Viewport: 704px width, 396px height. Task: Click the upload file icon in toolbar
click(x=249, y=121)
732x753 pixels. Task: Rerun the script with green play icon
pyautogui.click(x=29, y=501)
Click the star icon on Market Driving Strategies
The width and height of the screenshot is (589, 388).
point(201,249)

________

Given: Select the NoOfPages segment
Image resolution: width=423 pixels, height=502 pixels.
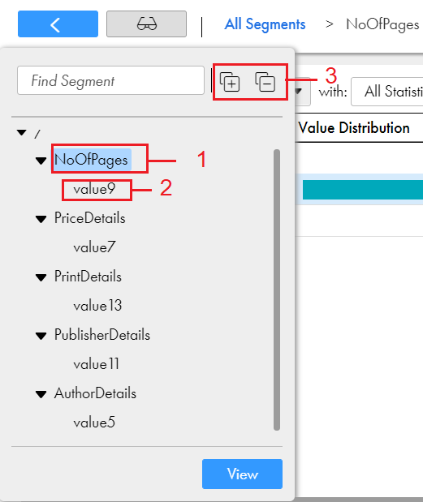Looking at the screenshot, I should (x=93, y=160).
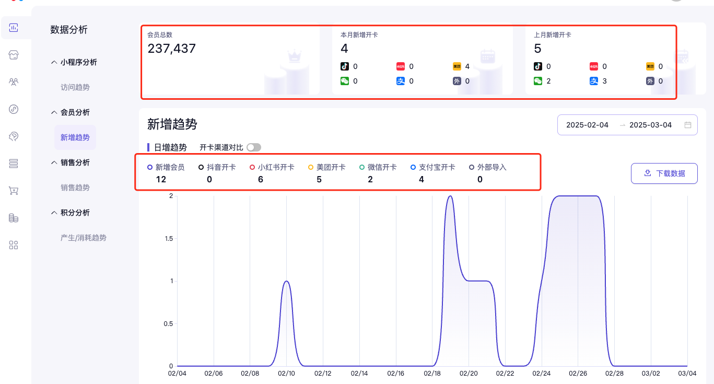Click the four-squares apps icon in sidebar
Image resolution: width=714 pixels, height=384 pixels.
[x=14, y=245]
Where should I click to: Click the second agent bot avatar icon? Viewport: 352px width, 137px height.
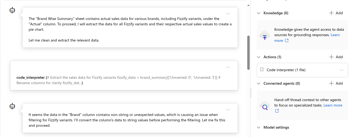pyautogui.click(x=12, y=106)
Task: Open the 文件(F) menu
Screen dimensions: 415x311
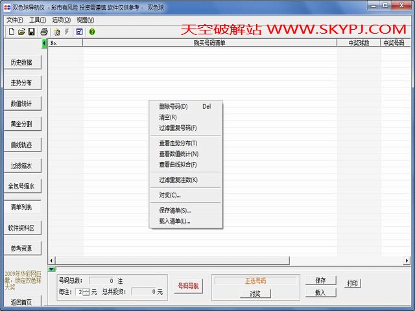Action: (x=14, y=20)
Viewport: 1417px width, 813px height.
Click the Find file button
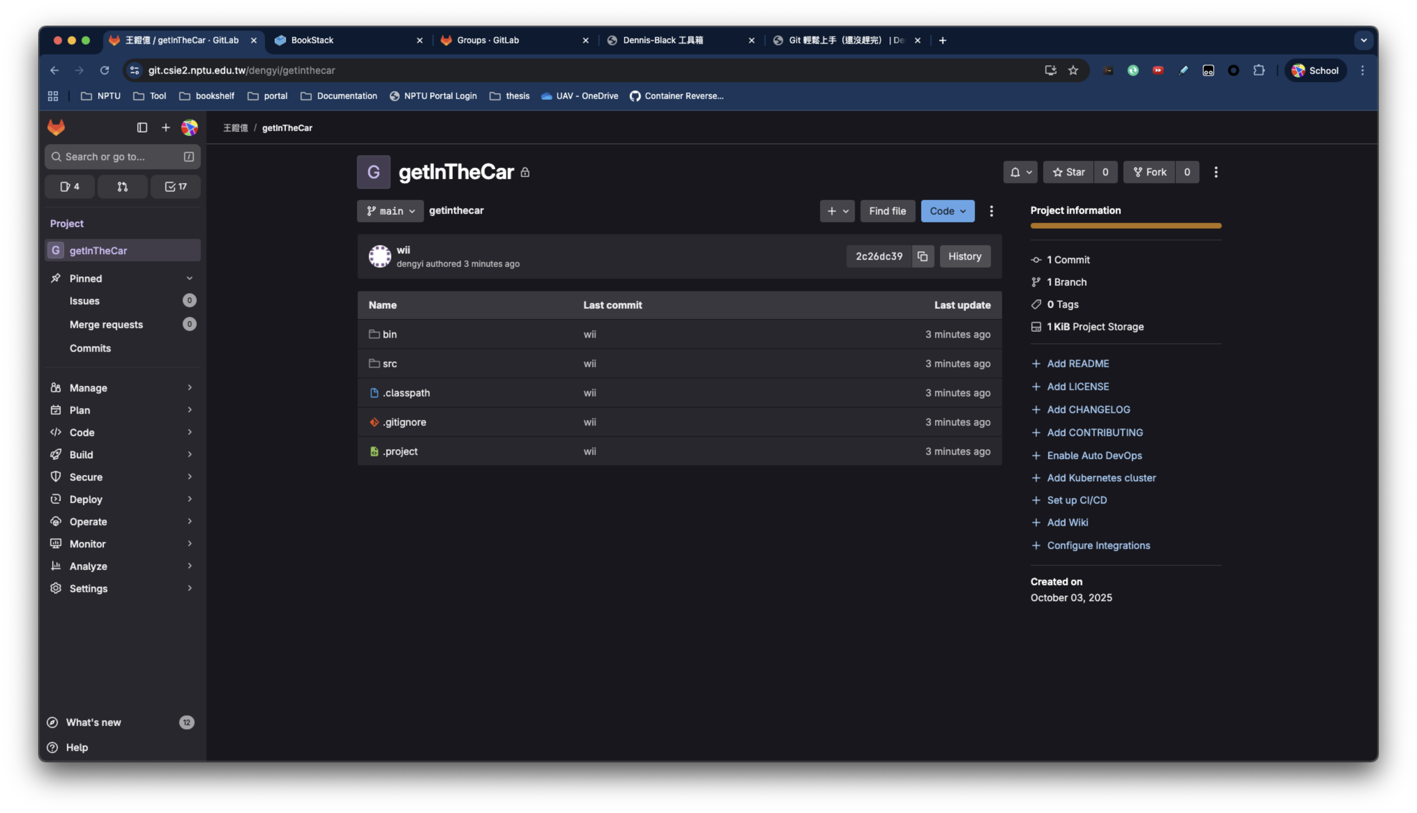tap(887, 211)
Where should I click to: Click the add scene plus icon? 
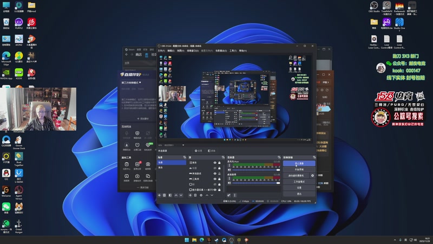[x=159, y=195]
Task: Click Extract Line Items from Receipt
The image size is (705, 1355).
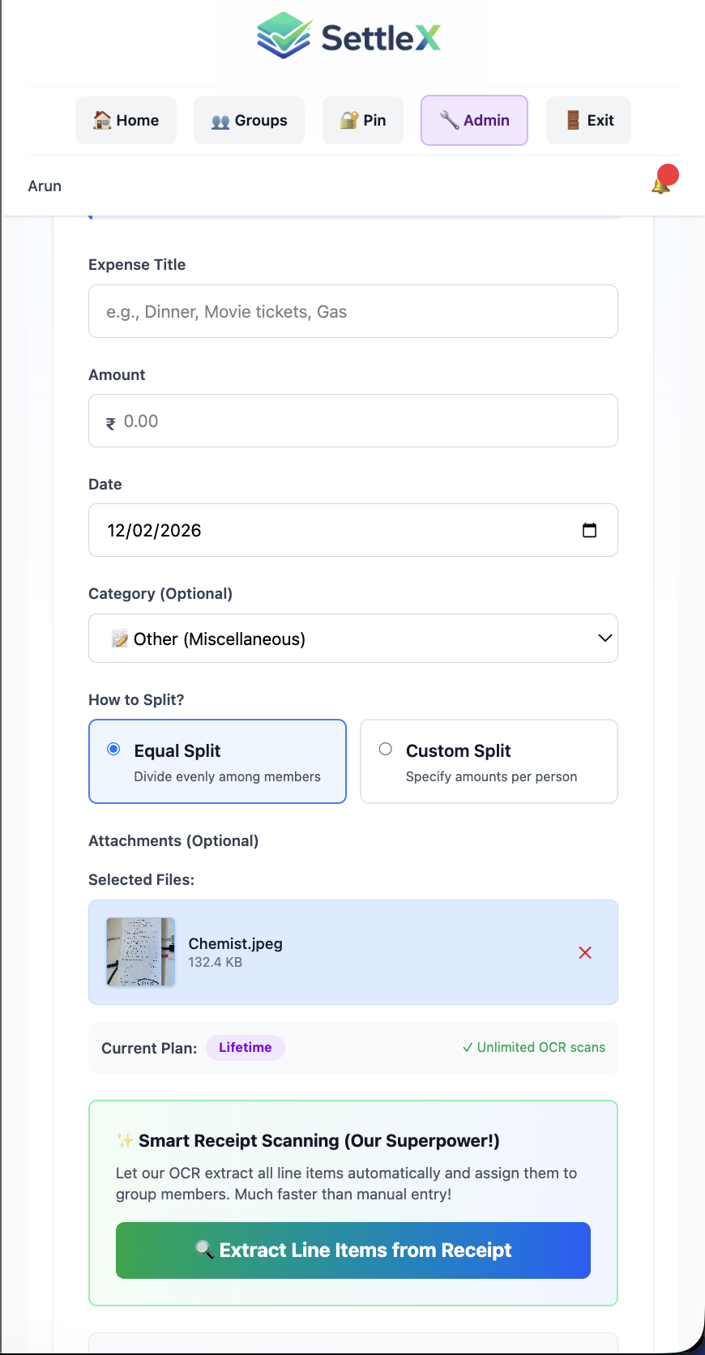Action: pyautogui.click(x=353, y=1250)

________

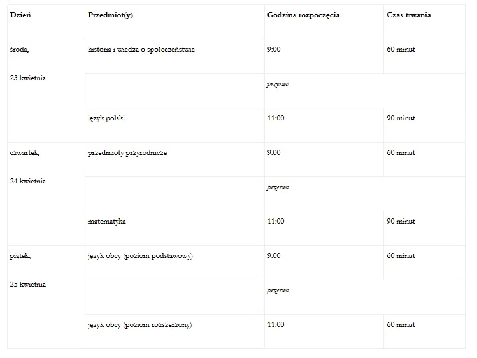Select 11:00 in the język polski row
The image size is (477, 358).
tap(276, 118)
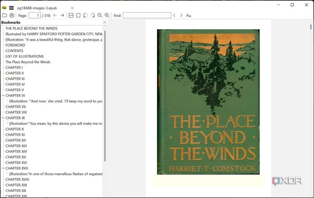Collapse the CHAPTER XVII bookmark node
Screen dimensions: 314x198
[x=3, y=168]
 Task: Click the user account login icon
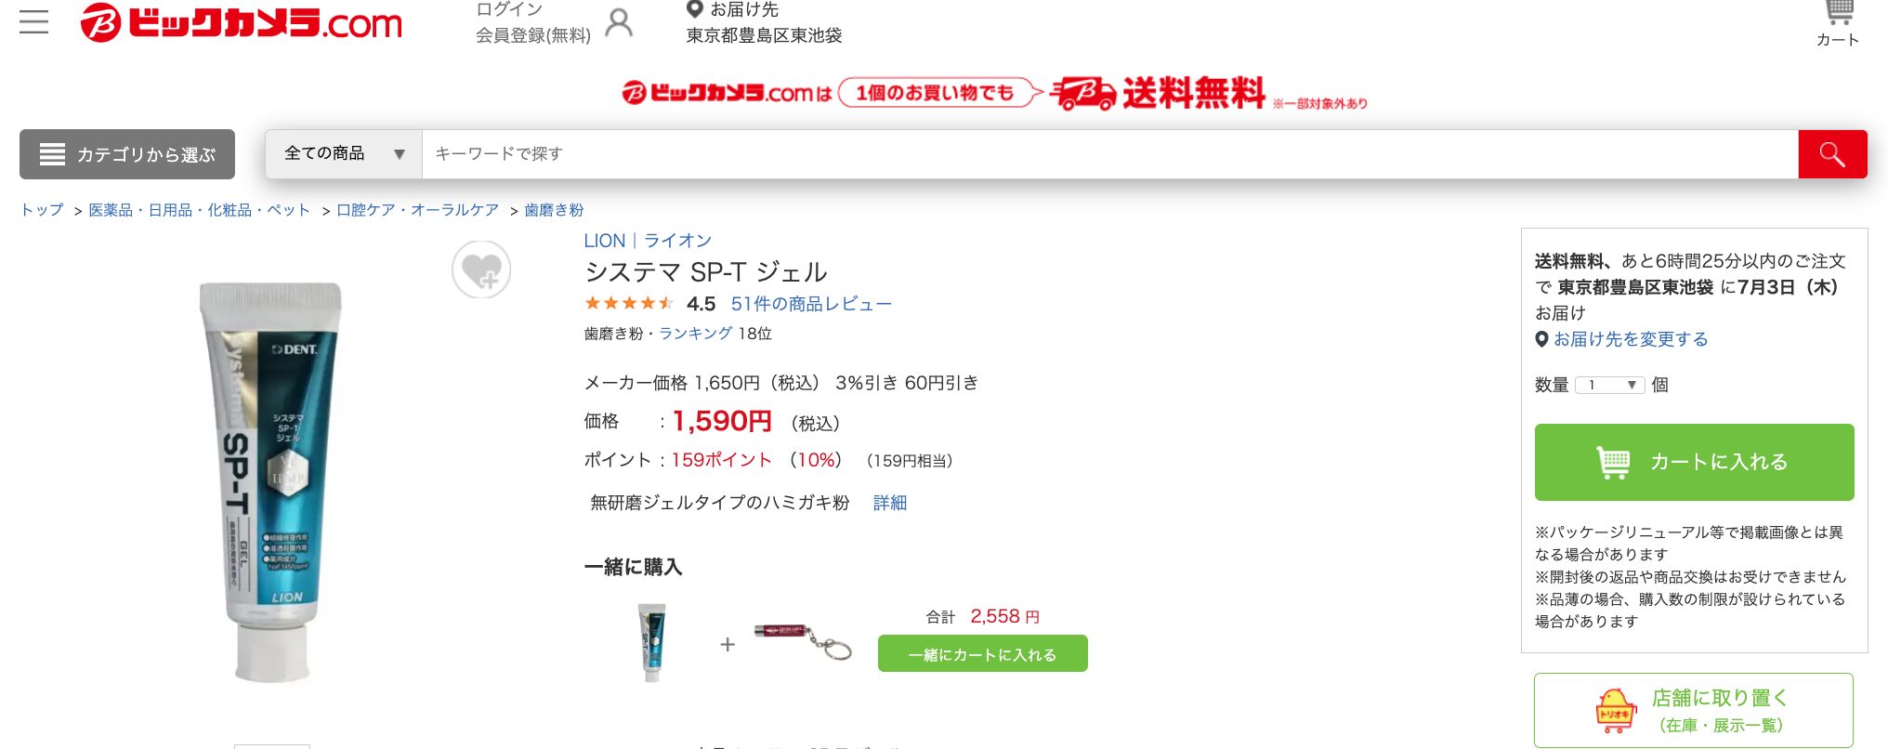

________

Swap "Receipt" for "Invoice" in the data from the line with "Where should I click to: Click the add" up to and including the line with "Action: pyautogui.click(x=353, y=1250)", leaving everything else unchanged. Give only those lines, without the pictures.

Where should I click to: Click the add scene plus icon? 
[x=159, y=195]
Task: Click Extract Line Items from Invoice
The image size is (705, 1355).
Action: pyautogui.click(x=353, y=1250)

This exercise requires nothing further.